• What needs to be done: Convert the rows starting with the line containing "Apply Italic formatting" and going on through the line containing "(x=45, y=602)" into a numbered list, omitting blank lines.
------ Material
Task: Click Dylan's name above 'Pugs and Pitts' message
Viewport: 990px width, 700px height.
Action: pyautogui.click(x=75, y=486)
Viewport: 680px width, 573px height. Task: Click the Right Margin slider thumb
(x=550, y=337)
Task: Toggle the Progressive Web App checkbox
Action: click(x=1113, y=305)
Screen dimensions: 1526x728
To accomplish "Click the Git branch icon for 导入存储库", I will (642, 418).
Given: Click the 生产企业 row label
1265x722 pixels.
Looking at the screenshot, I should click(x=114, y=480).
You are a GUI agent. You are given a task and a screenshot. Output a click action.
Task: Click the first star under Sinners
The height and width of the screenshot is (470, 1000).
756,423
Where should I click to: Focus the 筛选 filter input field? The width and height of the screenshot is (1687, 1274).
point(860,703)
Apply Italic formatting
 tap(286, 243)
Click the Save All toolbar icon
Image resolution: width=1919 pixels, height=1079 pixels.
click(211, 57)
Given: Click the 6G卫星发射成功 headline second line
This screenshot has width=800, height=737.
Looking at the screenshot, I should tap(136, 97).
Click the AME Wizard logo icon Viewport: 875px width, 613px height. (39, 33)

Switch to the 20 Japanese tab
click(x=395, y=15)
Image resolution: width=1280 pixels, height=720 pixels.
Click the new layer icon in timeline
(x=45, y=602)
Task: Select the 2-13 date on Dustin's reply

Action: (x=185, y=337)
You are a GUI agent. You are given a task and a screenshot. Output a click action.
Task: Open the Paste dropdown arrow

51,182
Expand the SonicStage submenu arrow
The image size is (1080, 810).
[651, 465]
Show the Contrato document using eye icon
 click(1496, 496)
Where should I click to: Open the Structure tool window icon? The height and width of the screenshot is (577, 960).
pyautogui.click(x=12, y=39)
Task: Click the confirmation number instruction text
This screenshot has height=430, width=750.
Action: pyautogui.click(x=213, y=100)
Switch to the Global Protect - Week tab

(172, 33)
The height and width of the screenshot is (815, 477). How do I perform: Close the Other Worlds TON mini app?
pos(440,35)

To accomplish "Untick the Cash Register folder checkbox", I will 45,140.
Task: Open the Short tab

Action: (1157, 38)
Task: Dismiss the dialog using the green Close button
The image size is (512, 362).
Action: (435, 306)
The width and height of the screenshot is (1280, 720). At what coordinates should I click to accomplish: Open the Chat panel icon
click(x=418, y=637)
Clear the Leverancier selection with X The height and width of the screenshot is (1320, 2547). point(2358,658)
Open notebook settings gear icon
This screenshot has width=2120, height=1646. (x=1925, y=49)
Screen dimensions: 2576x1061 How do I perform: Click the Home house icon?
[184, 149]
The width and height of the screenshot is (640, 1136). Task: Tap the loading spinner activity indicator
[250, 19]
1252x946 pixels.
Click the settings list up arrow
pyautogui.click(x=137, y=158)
------------
• Solved exercise:
1. Apply Italic formatting
2.  tap(286, 243)
3. Click the Save All toolbar icon
4. Image resolution: width=1919 pixels, height=1079 pixels.
5. click(211, 57)
6. Given: Click the 6G卫星发射成功 headline second line
7. This screenshot has width=800, height=737.
8. Looking at the screenshot, I should tap(136, 97).
9. Click the AME Wizard logo icon Viewport: 875px width, 613px height. (39, 33)
10. Switch to the 20 Japanese tab
11. click(x=395, y=15)
12. Image resolution: width=1280 pixels, height=720 pixels.
13. Click the new layer icon in timeline
14. (x=45, y=602)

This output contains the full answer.